Write out, please, the lines from the beginning of the material to the line with "You are a GUI", including both ends and nothing else.

• • •

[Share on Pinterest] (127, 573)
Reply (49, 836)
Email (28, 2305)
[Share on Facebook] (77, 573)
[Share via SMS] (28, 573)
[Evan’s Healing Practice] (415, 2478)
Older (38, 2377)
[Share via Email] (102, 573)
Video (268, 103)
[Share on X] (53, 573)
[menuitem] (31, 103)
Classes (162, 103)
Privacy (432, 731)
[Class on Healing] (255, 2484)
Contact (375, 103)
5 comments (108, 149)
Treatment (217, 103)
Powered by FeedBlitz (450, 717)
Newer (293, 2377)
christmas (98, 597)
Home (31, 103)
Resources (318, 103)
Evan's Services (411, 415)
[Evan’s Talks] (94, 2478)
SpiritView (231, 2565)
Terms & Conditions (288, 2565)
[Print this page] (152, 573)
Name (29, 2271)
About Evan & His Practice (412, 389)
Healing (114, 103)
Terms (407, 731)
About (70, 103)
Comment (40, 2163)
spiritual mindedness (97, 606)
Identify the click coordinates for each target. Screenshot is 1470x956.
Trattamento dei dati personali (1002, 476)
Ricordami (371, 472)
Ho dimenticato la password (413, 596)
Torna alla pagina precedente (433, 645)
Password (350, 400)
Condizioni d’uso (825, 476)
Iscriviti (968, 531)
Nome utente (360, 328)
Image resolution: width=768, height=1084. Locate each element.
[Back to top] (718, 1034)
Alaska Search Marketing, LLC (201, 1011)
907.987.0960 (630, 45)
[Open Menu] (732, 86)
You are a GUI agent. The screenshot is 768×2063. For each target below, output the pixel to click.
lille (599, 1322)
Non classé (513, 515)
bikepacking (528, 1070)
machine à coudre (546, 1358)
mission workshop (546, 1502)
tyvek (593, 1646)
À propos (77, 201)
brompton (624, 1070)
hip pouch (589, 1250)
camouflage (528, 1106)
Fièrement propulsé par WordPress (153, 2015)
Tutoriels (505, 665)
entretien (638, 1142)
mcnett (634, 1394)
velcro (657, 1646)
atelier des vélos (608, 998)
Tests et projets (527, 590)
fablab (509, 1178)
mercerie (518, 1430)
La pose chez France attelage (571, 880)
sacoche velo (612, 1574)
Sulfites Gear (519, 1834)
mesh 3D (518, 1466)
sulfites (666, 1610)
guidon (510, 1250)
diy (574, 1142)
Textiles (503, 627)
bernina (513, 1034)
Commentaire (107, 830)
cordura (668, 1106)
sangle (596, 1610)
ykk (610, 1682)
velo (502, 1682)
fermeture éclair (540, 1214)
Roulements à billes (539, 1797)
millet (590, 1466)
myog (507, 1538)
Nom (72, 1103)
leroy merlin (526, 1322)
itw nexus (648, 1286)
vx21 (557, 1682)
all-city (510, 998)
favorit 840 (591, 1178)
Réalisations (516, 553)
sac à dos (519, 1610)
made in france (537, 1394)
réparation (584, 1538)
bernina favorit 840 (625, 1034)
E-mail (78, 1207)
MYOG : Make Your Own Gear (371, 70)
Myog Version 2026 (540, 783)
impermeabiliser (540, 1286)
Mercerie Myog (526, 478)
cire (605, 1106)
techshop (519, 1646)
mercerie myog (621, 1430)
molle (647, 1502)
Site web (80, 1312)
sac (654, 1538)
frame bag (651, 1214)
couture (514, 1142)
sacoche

• • •

Answer area:
[Share on Pinterest] (127, 573)
Reply (49, 836)
Email (28, 2305)
[Share on Facebook] (77, 573)
[Share via SMS] (28, 573)
[Evan’s Healing Practice] (415, 2478)
Older (38, 2377)
[Share via Email] (102, 573)
Video (268, 103)
[Share on X] (53, 573)
[menuitem] (31, 103)
Classes (162, 103)
Privacy (432, 731)
[Class on Healing] (255, 2484)
Contact (375, 103)
5 comments (108, 149)
Treatment (217, 103)
Powered by FeedBlitz (450, 717)
Newer (293, 2377)
christmas (98, 597)
Home (31, 103)
Resources (318, 103)
Evan's Services (411, 415)
[Evan’s Talks] (94, 2478)
SpiritView (231, 2565)
Terms & Conditions (288, 2565)
[Print this page] (152, 573)
Name (29, 2271)
About Evan & His Practice (412, 389)
Healing (114, 103)
Terms (407, 731)
About (70, 103)
Comment (40, 2163)
spiritual mindedness (97, 606)
Identify the click coordinates for each target. Screenshot is 1470x956.
Trattamento dei dati personali (1002, 476)
Ricordami (371, 472)
Ho dimenticato la password (413, 596)
Torna alla pagina precedente (433, 645)
Password (350, 400)
Condizioni d’uso (825, 476)
Iscriviti (968, 531)
Nome utente (360, 328)
Image resolution: width=768, height=1084. Locate each element.
[Back to top] (718, 1034)
Alaska Search Marketing, LLC (201, 1011)
907.987.0960 (630, 45)
[Open Menu] (732, 86)
You are a GUI agent. The screenshot is 768×2063. For each target below, output the pixel to click.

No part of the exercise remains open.